| I am a mechanical engineer, I have a multi decade career doing exactly these kinds of thermal analysis. This video is basically saying that cooking data centers in space is possible. It is. The question is if it's better, in any way, to putting them on earth. It isn't. The common misconception I see is that people think that space is cold like Antarctica is cold. It isn't. Antarctica is cold because there is lots of matter, very cold. Space is cold because there is no matter. No matter to put the heat into and take it away. It's the same reason that a hard boiled egg takes minutes to cook in water, but 30 to cook in the oven. Now put it in a vacuum insulated thermos and see how long it takes to cook.

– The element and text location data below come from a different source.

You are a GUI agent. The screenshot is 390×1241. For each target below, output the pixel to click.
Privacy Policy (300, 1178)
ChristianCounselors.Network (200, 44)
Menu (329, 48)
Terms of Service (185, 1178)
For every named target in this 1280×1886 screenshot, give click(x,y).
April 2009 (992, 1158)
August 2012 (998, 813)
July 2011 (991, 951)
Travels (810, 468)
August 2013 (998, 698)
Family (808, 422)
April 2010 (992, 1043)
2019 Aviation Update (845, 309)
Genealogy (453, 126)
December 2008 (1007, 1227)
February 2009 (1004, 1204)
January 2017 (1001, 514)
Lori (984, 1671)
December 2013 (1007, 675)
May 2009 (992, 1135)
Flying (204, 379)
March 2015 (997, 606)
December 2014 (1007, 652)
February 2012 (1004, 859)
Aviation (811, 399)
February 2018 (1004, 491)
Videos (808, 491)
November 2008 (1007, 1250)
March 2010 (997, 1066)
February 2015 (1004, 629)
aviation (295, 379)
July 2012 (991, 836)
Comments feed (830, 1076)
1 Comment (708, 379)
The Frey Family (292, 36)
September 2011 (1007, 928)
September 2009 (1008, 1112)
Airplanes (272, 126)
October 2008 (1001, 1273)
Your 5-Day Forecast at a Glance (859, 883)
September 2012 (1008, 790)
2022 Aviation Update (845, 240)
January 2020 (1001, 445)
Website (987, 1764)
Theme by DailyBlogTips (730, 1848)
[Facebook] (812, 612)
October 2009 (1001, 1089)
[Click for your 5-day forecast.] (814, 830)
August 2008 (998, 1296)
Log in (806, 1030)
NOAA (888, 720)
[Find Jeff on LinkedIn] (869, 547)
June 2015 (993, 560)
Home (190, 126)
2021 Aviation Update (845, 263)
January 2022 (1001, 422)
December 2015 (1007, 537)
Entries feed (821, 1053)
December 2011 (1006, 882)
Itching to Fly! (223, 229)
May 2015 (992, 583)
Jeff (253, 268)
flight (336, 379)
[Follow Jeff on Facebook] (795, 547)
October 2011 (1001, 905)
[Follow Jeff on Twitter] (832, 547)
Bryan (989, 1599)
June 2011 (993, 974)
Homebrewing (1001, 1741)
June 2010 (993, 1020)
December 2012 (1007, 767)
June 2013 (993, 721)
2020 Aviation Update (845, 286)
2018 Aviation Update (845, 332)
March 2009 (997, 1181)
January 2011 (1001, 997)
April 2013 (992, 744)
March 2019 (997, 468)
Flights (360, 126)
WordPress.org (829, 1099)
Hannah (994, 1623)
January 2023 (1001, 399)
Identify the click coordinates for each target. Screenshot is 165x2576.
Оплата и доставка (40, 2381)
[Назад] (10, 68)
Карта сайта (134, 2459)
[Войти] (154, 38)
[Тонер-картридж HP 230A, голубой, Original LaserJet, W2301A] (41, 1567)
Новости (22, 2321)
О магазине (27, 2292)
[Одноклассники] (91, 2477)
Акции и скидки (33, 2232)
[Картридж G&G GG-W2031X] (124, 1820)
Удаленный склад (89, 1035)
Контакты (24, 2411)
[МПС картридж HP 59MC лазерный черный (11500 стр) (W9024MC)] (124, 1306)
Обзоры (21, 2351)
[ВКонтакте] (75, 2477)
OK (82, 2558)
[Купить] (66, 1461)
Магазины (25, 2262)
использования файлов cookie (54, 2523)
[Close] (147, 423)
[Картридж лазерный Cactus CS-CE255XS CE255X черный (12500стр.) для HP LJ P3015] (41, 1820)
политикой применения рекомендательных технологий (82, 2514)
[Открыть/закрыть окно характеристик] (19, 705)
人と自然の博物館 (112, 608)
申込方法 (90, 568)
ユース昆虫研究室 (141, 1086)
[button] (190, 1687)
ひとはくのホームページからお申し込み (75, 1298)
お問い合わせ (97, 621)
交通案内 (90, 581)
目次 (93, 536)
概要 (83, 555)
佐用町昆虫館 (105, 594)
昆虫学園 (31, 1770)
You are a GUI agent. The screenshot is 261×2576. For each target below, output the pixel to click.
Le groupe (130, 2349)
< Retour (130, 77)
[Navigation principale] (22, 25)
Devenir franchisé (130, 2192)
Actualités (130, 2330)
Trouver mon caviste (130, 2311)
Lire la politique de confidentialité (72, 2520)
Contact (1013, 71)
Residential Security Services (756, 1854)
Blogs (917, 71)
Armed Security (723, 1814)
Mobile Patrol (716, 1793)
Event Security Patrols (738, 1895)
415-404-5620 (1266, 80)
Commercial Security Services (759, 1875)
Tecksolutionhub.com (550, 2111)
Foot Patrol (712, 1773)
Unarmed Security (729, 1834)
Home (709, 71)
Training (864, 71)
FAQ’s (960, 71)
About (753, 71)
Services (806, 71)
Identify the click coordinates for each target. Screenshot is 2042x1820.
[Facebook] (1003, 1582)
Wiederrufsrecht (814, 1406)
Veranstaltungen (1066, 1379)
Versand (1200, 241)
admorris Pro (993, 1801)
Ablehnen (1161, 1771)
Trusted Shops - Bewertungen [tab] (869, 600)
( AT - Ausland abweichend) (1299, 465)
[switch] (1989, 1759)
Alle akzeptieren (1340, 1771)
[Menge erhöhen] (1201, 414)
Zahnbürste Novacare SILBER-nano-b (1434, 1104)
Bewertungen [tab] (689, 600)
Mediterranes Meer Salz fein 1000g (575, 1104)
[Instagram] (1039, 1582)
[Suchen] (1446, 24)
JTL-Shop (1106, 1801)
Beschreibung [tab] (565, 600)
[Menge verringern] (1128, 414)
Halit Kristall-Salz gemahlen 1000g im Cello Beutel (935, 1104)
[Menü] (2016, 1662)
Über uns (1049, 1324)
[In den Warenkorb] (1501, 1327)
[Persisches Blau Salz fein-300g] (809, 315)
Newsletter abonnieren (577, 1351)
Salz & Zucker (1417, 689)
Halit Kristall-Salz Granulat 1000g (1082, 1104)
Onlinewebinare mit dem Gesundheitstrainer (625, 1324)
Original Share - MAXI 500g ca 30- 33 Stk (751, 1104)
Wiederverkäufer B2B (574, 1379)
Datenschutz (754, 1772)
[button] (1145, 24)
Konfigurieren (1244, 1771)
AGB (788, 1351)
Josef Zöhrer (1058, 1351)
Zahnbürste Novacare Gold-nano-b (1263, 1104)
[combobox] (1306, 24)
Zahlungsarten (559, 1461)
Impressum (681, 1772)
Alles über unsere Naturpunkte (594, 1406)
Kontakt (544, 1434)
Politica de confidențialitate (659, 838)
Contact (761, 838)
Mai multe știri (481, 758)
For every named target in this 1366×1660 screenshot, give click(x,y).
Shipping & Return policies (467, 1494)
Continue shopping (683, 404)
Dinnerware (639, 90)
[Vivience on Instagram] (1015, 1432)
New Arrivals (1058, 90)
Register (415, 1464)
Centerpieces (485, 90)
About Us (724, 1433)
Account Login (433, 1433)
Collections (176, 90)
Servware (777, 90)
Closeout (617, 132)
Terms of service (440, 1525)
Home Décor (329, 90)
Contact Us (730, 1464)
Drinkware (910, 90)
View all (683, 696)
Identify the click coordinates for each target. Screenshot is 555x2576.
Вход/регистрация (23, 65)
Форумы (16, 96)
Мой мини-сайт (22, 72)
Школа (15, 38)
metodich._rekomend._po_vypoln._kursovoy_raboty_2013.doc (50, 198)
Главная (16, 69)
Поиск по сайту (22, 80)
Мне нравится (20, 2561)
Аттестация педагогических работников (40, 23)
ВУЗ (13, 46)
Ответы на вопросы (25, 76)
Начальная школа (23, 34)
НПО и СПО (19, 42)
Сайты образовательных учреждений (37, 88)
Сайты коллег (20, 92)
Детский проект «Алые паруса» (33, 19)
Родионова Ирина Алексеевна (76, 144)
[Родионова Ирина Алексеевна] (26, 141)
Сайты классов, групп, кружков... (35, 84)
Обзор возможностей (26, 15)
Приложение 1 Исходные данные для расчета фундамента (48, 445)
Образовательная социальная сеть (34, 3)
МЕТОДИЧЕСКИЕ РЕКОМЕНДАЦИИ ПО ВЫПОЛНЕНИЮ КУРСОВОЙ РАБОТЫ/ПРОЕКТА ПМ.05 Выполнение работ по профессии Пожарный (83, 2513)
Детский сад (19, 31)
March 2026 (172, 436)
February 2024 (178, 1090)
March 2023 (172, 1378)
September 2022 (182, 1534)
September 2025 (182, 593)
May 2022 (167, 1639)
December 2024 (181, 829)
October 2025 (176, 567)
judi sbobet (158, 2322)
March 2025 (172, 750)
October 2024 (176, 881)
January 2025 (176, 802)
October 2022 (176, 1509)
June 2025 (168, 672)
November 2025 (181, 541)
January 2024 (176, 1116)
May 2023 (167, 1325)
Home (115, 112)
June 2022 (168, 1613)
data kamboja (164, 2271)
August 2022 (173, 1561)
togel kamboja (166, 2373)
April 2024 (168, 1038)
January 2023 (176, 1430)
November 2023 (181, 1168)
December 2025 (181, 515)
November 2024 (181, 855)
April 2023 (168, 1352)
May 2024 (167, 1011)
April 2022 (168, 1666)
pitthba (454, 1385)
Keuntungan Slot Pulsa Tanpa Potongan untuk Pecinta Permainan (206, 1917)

Radiation is the weakest of the three heat transfer modes. So much so that in engineering school we often cross it off as negligible compared to the other two (convection and conduction). Do the heat transfer math yourself, let us know what you find. One of the comments on the YouTube video you linked says it best. " The only reason to do this is if you have a company who's business is to get things into space". |
Instead of just stating “it won’t work” why don’t you actually do the calculation yourself and show why it won’t work?
Yes they have an incentive to put things in space, but it actually is a decent idea if they can execute on it the same way they did with Starlink. There’s huge demand for compute, many data center projects on earth are being scuttled because of NIMBYs and lack of power, there are no NIMBYs in space and a sun synchronous orbit means you can power them without batteries.